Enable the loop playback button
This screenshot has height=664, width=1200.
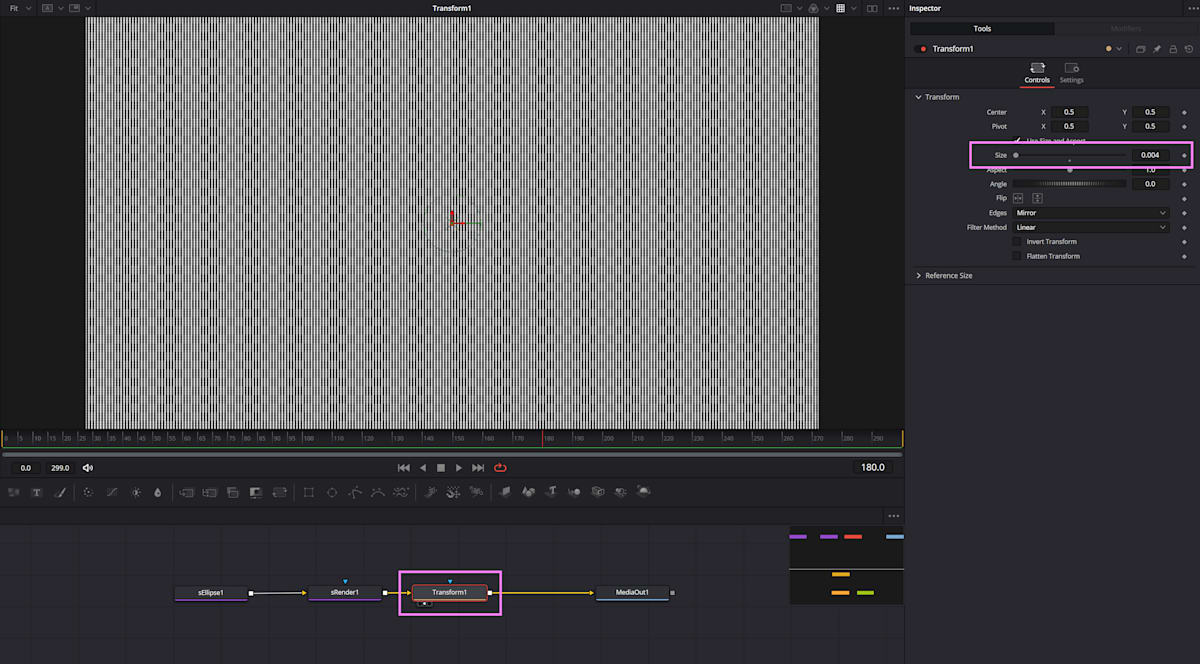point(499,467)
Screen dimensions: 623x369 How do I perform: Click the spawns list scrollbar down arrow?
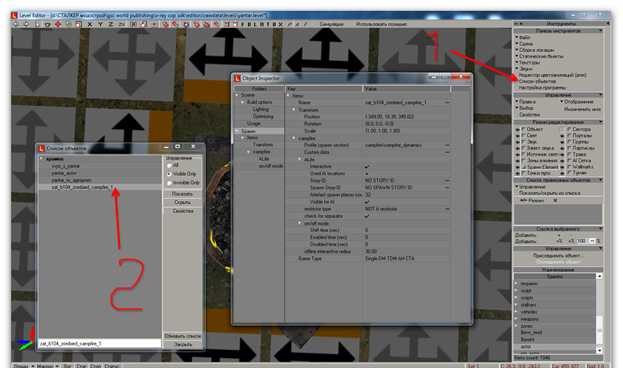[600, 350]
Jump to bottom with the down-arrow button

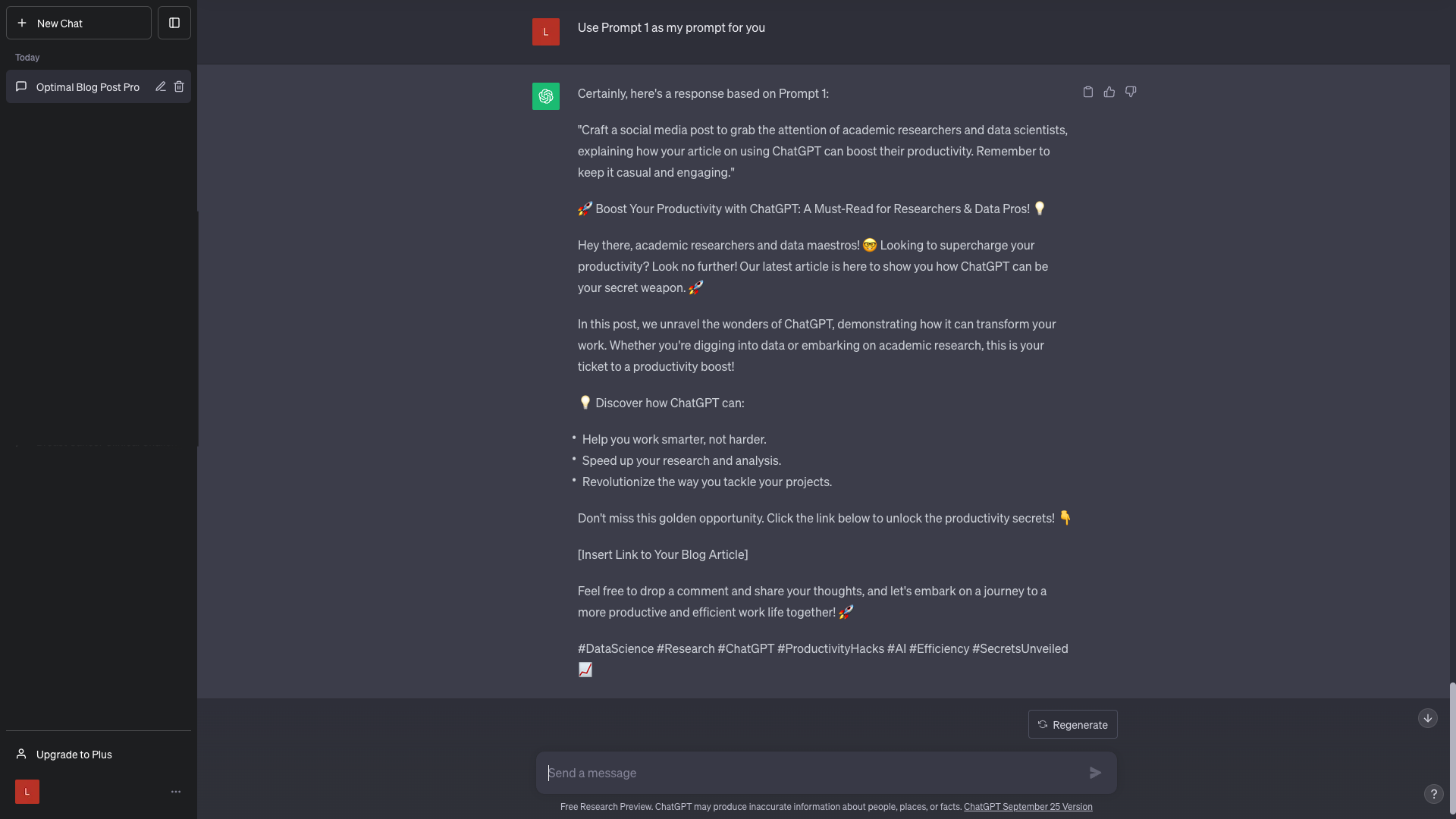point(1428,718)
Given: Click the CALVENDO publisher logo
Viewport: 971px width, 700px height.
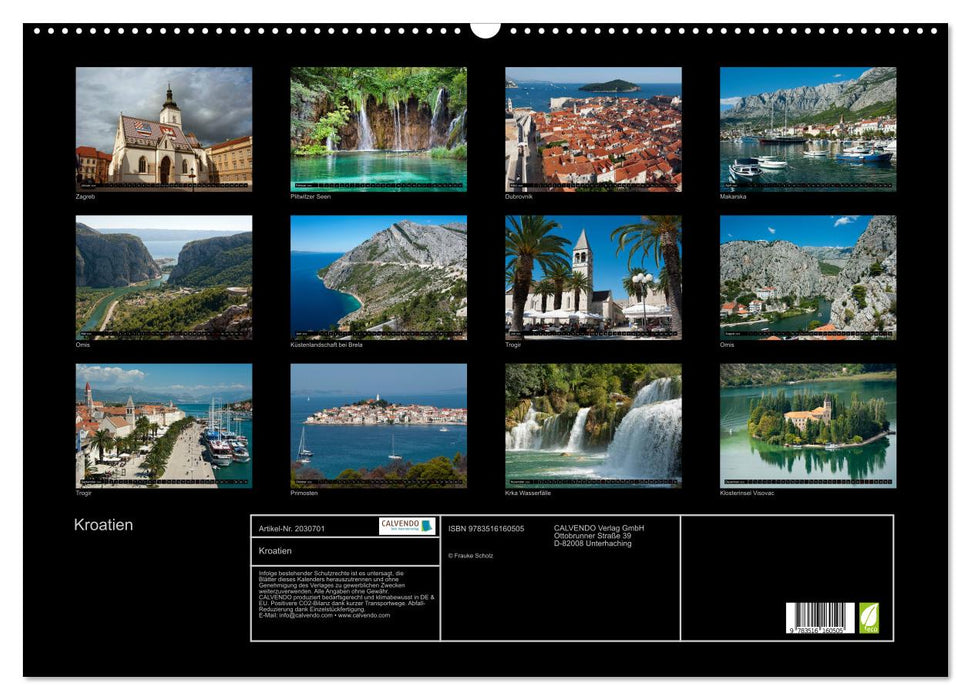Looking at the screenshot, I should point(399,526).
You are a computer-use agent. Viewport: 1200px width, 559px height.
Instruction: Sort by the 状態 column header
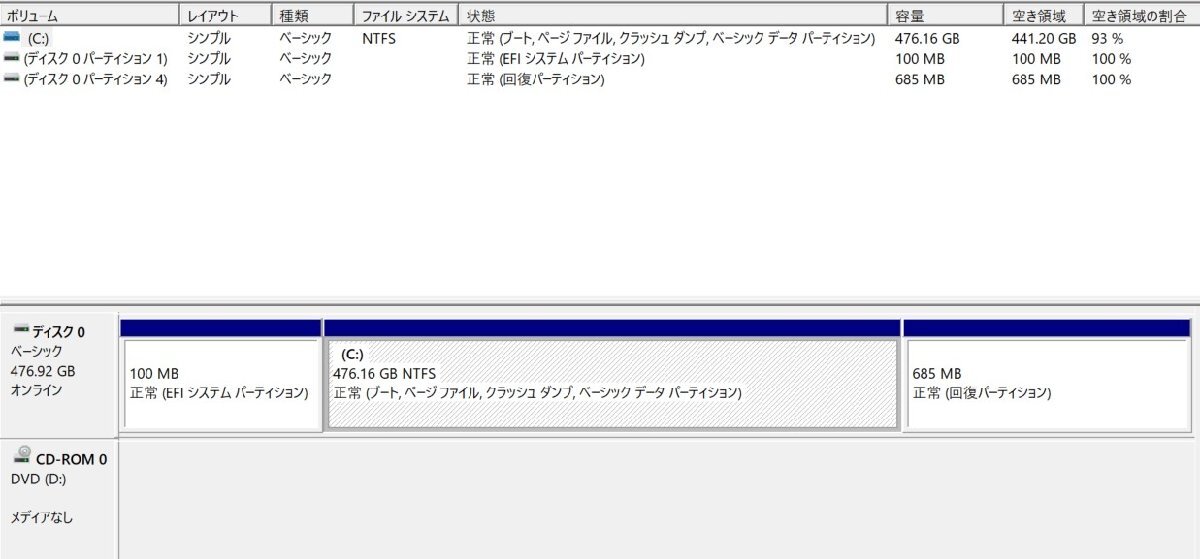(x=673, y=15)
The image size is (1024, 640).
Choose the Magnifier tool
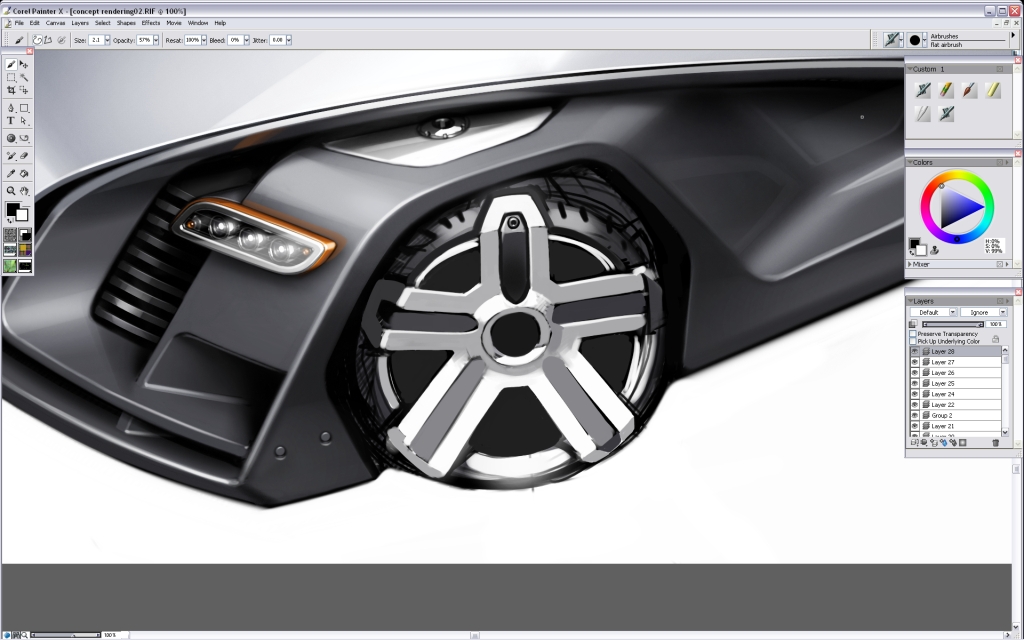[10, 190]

ABOUT THIS TASK: Restating the data word for word is the task, and pictures are to be omitted.

YOUR RESPONSE:
Enable the loop playback button
This screenshot has height=664, width=1200.
point(499,467)
Screen dimensions: 623x369 How do I perform: Click the spawns list scrollbar down arrow?
[600, 350]
Jump to bottom with the down-arrow button

point(1428,718)
Given: Click the CALVENDO publisher logo
Viewport: 971px width, 700px height.
Looking at the screenshot, I should point(399,526).
You are a computer-use agent. Viewport: 1200px width, 559px height.
Instruction: Sort by the 状態 column header
(x=673, y=15)
The image size is (1024, 640).
Choose the Magnifier tool
[10, 190]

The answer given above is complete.